Students also need a post-secondary “plan B” in case their life circumstances change. Some states already offer tools that high school counselors can use to guide students in taking more control over postsecondary planning by setting goals and tracking progress. Educators can also encourage students to develop checklists that lay out the steps for their career pathways.
“Without established expectations for what high-quality plans and career readiness look like, it’s much easier for uneven expectations to flourish, perpetuating existing inequities,” the researchers contend.

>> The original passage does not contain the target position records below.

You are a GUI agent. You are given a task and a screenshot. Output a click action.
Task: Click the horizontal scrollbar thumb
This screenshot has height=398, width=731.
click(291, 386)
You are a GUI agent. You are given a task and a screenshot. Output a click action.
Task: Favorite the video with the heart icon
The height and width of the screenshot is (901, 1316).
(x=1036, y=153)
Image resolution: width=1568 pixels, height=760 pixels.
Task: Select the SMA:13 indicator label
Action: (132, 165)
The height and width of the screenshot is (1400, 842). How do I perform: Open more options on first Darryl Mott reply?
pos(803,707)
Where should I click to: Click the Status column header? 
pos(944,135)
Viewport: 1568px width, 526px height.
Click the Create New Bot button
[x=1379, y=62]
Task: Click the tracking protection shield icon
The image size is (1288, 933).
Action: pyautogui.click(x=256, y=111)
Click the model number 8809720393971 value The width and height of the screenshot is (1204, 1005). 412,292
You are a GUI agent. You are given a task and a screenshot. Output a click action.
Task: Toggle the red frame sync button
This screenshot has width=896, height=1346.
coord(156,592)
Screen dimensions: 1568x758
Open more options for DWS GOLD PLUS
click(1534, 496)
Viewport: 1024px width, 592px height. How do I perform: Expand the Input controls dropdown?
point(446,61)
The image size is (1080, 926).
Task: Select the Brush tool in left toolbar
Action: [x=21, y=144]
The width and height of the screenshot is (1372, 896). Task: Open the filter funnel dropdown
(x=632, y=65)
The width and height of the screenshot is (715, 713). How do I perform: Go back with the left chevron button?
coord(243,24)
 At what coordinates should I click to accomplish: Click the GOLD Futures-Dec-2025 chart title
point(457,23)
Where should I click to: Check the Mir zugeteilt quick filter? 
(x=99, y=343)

‘We hold the line together’
The report also examined how the six schools are sustaining of pandemic-era academic flexibility, such as an expansion of individualized tutoring and grading reforms that prohibited teachers from giving students zeros. The school is ensuring that its educators are maintaining high expectations for all students. “Leaders often repeat the refrain, ‘We hold the line together, we examine the line together, we move the line together,'” the study notes.
Educators at this school are also involving students in the priority-setting process. At several other schools, administrators are “tightening up enforcement of behavioral policies that they loosened during the pandemic.” Two of those schools have restricted cell phone use while another has installed a digital hall pass system that has reduced the number of students skipping class.
And one school is no longer giving students credits for courses from which they were absent 20 or times in a year. Students who miss extended amounts of school due to extenuating circumstances have access to credit recovery, the report notes.
“No student should be given an ‘easier’ high school experience based on their perceived potential or stated aspirations,” the report concludes. “All students need a challenging one that supports them to maximize their potential.”